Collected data
* * * * *

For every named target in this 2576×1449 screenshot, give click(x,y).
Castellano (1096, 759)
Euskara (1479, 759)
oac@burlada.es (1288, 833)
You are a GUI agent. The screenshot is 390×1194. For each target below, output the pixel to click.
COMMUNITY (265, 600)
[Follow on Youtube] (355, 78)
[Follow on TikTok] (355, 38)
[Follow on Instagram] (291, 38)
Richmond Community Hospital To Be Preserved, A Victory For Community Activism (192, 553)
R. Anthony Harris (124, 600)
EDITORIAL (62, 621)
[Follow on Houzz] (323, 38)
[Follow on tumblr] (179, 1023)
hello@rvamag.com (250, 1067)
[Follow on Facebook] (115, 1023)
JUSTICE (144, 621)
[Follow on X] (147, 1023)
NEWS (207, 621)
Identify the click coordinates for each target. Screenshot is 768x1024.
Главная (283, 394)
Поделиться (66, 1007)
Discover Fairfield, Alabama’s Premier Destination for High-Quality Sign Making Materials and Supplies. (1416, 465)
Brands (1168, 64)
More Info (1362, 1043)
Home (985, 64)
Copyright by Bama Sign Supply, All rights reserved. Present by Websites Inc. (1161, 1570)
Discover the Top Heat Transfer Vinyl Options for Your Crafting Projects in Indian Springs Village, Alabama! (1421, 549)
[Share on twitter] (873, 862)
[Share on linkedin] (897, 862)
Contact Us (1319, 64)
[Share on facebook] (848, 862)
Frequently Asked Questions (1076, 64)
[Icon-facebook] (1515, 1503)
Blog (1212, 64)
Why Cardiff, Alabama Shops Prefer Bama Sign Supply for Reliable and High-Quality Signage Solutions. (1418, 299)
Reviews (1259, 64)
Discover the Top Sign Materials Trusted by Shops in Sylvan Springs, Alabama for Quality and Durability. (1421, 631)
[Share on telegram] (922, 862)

* * * * *

• Task requirements
Search the entries for the word "High" and show every line that has it.

• Output for this exercise
Discover Fairfield, Alabama’s Premier Destination for High-Quality Sign Making Materials and Supplies. (1416, 465)
Why Cardiff, Alabama Shops Prefer Bama Sign Supply for Reliable and High-Quality Signage Solutions. (1418, 299)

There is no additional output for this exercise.